Teaching and Examples in the New Testament

Jesus tells us that whoever believes in him will have everlasting life (Jn 3:16).  But it’s clear that it is not bare belief (faith) that saves.  There must also be repentance, water baptism and the Holy Spirit.  These four components are each vital parts of the process of salvation, and just as we are said to be saved by faith, we’re also told that repentance, baptism and the Holy Spirit save us.  They are sometimes mentioned together, other times not.  But when we look at the various passages of scripture we find them each stated as being necessary to salvation and new birth.

(i) When Jesus spoke to Nicodemus, he said “Truly, truly, I say to you, unless one is born of water and the Spirit, he cannot enter the kingdom of God” (Jn 3:5 RSV-2CE).  No doubt he had in mind Ezek 36:25-27, “I will sprinkle clean water upon you, and you shall be clean from all your uncleannesses, and from all your idols I will cleanse you.  A new heart I will give you, and a new spirit I will put within you; and I will take out of your flesh the heart of stone and give you a heart of flesh. And I will put my spirit within you, and cause you to walk in my statutes….”. Is this not new birth?  And is not water an essential component?

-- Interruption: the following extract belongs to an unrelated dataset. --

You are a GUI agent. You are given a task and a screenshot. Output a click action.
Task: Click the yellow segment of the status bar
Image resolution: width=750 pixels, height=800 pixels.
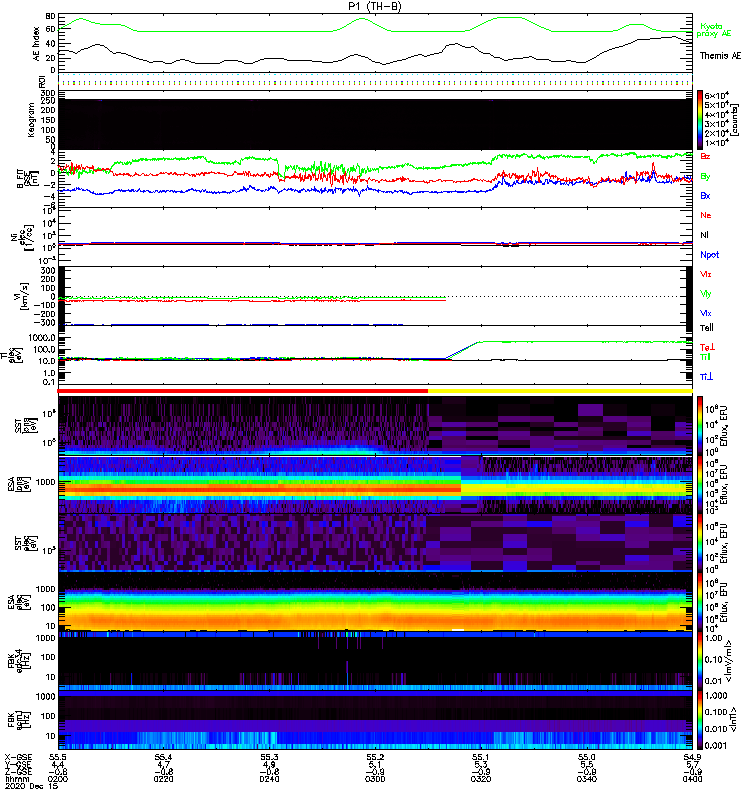click(560, 391)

In this verse Jesus binds water (i.e. baptism) and the Spirit together as essential to being born again, which he equates with entering the kingdom of God.  In the next few verses the emphasis is very much on the Holy Spirit but the connection with water in verse 5 has been made.  Just a few more verses down, in the same discourse, he says it is belief in the Son that gives eternal life, thus introducing a third essential component of salvation.

(ii) The apostle Peter tells us that baptism is essential to salvation.  For example, when the people asked him and the apostles what they must do to be saved, he replied “Repent, and be baptized every one of you in the name of Jesus Christ for the forgiveness of your sins; and you shall receive the gift of the Holy Spirit” (Acts 2:38). 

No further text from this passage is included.